Single by Sarah Connor

from the album Herz Kraft Werke
- Released: 5 April 2019
- Genre: Pop
- Length: 4:43
- Label: Polydor
- Songwriters: Sarah Connor; Peter Plate; Ulf Sommer;

Sarah Connor singles chronology
| "Augen auf" (2016) | "Vincent" (2019) | "Ich wünsch dir" (2019) |

= Vincent (Sarah Connor song) =

2019 pop song

"Vincent" is a song by German singer Sarah Connor, released on 5 April 2019 by Polydor Records as the lead single from her tenth studio album Herz Kraft Werke. It was released along with the album announcement. Connor co-wrote the song with Peter Plate and Ulf Sommer.

==Background==
Connor wrote the track after hearing from a mother that her teenage son had come out as gay. She said that the song "stands symbolically for all boys and girls in puberty, in search of orientation and identity". The name is fictitious.

==Critical and commercial reception==
Idolator called the track a "soaring pop anthem".

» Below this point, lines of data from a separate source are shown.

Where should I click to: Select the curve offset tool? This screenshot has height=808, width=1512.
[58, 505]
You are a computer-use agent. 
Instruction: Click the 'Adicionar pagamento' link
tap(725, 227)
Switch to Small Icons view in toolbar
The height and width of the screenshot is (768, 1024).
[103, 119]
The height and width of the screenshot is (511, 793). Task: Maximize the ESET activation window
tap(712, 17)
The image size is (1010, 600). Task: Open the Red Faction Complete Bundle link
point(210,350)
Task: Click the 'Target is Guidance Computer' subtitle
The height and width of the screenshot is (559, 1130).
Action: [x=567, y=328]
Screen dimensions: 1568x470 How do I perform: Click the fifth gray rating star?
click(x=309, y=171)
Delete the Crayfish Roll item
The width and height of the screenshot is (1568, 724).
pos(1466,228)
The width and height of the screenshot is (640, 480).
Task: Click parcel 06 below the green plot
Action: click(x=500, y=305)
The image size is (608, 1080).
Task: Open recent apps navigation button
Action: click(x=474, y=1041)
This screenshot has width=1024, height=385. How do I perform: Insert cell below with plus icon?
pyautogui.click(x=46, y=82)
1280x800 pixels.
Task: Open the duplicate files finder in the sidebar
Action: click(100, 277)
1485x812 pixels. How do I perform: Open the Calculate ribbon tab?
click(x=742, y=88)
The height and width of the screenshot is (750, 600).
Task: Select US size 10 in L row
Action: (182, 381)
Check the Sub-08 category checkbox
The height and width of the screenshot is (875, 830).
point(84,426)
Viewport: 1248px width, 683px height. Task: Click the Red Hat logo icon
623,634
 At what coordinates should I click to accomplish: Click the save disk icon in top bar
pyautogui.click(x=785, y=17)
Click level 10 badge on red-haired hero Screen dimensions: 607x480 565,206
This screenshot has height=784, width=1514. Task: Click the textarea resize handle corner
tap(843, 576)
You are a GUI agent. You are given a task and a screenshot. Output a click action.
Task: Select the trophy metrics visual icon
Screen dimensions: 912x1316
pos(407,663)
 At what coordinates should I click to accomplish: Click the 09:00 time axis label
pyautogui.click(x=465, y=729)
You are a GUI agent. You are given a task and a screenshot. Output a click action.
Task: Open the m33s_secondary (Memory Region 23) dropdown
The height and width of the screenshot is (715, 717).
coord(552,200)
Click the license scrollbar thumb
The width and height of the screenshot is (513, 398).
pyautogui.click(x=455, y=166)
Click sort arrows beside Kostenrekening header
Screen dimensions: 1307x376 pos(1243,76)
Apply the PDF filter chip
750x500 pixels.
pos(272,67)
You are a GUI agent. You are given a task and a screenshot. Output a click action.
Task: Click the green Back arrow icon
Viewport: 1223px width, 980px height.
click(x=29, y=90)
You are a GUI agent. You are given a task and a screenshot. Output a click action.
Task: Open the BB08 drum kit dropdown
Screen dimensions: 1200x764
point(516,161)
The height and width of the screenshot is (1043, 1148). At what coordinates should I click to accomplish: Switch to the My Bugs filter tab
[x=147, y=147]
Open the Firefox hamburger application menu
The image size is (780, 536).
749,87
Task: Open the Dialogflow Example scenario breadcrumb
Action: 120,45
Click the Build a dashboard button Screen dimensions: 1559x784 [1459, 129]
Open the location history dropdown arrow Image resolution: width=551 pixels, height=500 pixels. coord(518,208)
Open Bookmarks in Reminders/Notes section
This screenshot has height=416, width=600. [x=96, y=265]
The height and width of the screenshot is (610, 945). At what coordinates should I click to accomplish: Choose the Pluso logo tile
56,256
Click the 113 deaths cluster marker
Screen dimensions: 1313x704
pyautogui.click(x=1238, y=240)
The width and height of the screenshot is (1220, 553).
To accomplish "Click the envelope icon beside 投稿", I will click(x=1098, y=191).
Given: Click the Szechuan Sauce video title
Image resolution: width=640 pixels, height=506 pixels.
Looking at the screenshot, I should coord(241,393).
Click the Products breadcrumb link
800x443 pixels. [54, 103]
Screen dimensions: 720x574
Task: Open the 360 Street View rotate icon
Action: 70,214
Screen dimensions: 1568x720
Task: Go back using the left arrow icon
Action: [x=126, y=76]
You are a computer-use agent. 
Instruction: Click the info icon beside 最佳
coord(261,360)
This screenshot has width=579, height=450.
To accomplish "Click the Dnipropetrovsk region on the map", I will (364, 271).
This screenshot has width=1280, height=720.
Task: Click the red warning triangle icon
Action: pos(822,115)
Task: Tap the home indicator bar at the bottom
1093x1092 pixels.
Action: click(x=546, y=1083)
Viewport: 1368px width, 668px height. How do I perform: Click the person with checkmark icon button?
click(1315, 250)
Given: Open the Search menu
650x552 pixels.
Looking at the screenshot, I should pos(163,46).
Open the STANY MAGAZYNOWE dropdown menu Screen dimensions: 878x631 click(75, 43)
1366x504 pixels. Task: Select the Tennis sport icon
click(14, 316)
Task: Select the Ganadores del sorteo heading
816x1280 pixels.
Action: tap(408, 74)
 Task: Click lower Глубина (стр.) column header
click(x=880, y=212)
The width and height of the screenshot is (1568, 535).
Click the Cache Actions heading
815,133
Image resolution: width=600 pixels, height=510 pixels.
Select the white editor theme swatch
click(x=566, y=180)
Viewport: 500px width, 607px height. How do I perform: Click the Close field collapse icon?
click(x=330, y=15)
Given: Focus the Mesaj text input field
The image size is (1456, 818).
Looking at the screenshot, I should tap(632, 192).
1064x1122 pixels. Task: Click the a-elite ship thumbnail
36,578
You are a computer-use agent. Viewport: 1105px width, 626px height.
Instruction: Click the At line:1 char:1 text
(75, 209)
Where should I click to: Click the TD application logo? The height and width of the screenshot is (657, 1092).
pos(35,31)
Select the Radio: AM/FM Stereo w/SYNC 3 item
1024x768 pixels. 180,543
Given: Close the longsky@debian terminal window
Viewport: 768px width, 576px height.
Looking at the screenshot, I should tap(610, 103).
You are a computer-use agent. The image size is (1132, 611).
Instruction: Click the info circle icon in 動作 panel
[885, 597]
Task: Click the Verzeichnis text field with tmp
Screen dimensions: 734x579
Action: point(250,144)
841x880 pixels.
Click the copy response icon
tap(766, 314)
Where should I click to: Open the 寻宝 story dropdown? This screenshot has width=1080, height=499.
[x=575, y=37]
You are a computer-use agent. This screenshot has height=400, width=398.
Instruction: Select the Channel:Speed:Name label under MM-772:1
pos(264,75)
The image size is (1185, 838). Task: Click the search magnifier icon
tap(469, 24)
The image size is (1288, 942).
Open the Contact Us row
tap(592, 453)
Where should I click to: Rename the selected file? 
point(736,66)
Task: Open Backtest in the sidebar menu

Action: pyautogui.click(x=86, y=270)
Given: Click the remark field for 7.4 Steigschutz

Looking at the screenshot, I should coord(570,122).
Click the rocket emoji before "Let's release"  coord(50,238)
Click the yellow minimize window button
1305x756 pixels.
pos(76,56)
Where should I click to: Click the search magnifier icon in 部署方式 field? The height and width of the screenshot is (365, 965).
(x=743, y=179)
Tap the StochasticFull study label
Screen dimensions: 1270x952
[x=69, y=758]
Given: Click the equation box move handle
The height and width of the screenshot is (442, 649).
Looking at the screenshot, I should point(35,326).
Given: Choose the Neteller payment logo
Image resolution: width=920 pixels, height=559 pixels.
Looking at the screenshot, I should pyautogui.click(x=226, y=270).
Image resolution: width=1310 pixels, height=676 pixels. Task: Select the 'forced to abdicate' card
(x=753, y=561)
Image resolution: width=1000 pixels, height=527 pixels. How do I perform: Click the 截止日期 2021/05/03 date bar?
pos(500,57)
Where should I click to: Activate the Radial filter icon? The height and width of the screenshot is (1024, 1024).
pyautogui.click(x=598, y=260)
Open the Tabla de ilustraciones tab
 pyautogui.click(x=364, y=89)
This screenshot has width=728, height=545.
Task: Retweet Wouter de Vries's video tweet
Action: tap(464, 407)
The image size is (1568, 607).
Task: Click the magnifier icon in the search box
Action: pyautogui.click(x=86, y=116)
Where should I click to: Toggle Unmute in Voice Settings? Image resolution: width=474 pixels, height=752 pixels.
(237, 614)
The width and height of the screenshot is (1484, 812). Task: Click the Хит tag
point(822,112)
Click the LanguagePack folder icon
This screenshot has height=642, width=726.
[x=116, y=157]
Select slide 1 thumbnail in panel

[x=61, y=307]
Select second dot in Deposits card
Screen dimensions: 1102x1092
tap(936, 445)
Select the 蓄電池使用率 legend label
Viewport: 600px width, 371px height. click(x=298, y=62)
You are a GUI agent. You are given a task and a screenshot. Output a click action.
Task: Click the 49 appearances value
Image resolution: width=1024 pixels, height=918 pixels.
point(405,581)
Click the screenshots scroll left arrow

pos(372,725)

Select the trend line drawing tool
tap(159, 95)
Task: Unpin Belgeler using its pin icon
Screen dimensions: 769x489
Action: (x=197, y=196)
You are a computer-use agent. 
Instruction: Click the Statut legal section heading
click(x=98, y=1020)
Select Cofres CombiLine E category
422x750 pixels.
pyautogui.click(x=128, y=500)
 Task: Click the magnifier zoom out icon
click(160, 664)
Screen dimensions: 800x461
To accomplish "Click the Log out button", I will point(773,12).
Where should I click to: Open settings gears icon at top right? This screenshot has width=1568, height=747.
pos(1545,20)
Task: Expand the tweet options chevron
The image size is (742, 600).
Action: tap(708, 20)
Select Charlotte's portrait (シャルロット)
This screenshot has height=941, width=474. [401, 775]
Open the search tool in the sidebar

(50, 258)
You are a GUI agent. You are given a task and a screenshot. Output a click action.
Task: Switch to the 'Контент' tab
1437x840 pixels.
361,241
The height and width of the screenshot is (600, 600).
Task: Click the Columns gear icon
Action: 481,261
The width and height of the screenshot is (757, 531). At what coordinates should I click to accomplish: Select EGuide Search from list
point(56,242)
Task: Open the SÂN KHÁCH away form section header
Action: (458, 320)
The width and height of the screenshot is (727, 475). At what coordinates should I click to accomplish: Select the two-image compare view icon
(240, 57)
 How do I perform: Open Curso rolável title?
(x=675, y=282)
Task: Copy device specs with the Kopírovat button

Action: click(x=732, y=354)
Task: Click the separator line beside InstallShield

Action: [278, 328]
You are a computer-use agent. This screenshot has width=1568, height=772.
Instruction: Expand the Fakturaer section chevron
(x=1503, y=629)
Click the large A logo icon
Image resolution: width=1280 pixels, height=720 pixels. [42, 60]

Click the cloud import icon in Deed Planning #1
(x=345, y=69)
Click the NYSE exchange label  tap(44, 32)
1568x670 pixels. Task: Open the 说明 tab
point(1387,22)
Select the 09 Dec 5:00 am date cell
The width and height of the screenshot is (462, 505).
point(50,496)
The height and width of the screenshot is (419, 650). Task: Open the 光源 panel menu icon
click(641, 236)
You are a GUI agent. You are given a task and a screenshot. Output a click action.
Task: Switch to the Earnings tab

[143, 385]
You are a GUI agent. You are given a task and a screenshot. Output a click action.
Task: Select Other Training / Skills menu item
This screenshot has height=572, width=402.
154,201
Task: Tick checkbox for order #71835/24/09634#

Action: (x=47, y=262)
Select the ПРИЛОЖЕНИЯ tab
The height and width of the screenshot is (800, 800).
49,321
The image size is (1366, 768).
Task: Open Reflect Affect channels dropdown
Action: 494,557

On 12 April 2019 "Vincent" debuted in the German charts at number 29 before dropping down to number 77 by the middle of May, by which time the song had been censored or banned by some radio stations on account of the sexual content of its opening lyrics. Consistent with the Streisand effect the song subsequently rose to a peak position of number 9 as the track remained in the German charts for the rest of 2019.

==Promotion==
Connor announced the track on her Instagram in early April 2019.

==Charts==

===Weekly charts===

| Chart (2019) | Peak position |
|---|---|
| Austria (Ö3 Austria Top 40) | 2 |
| Germany (GfK) | 9 |
| Switzerland (Schweizer Hitparade) | 38 |

===Year-end charts===

| Chart (2019) | Position |
|---|---|
| Austria (Ö3 Austria Top 40) | 7 |
| Germany (Official German Charts) | 15 |

==Certifications==

| Region | Certification | Certified units/sales |
| Austria (IFPI Austria) | Platinum | 30,000^{‡} |
| Germany (BVMI) | Platinum | 400,000^{‡} |
^{‡} Sales+streaming figures based on certification alone.